_TASK INSTRUCTIONS_
All lines from the one containing "Rotate the page with the rotate icon" down to the one containing "Task: Open the 772.", both ends included, are to be given again exactly; omit the rest of the listing below.
──────── DATASET EXTRACT
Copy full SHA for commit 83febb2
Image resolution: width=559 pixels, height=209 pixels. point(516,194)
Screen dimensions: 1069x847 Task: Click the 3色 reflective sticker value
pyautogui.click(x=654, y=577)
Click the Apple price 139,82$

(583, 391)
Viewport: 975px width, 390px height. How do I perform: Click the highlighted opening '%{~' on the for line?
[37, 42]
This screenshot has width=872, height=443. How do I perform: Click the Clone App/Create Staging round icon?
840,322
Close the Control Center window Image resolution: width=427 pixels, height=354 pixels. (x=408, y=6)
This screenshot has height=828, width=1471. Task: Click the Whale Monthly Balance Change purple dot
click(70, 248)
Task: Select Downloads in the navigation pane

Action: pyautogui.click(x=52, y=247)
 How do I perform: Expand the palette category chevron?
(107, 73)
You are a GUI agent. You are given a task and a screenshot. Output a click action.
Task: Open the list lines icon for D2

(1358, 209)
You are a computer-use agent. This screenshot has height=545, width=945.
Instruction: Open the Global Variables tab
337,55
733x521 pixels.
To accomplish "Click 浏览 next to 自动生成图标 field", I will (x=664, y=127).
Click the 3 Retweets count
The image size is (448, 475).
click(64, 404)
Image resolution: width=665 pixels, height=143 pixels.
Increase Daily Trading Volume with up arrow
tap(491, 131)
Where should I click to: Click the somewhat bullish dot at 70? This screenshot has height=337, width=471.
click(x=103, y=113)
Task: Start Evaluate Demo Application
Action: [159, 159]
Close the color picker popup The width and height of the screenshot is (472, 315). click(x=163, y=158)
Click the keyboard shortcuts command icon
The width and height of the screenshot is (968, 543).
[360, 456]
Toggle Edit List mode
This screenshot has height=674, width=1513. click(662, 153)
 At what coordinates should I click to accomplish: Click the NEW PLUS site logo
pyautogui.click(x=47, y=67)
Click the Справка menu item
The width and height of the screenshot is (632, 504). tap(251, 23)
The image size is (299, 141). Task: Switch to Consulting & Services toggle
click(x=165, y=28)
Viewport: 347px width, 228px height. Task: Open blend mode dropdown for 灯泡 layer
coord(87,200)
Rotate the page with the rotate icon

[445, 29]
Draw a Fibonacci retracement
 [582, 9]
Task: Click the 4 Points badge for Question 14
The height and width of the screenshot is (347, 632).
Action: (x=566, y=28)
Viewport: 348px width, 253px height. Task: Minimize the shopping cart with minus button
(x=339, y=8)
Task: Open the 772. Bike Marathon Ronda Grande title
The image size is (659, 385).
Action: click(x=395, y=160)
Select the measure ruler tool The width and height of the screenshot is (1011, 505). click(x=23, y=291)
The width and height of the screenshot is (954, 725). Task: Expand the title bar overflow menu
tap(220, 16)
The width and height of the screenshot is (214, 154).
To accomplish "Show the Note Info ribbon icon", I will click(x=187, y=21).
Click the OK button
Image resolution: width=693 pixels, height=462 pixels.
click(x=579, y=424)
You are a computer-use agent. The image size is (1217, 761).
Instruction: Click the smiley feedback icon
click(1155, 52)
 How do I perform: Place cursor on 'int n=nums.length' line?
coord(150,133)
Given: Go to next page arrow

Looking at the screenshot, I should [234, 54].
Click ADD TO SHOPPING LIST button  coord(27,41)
────────────────
_ANSWER BOX_
Rotate the page with the rotate icon

[445, 29]
Draw a Fibonacci retracement
 [582, 9]
Task: Click the 4 Points badge for Question 14
The height and width of the screenshot is (347, 632).
Action: (x=566, y=28)
Viewport: 348px width, 253px height. Task: Minimize the shopping cart with minus button
(x=339, y=8)
Task: Open the 772. Bike Marathon Ronda Grande title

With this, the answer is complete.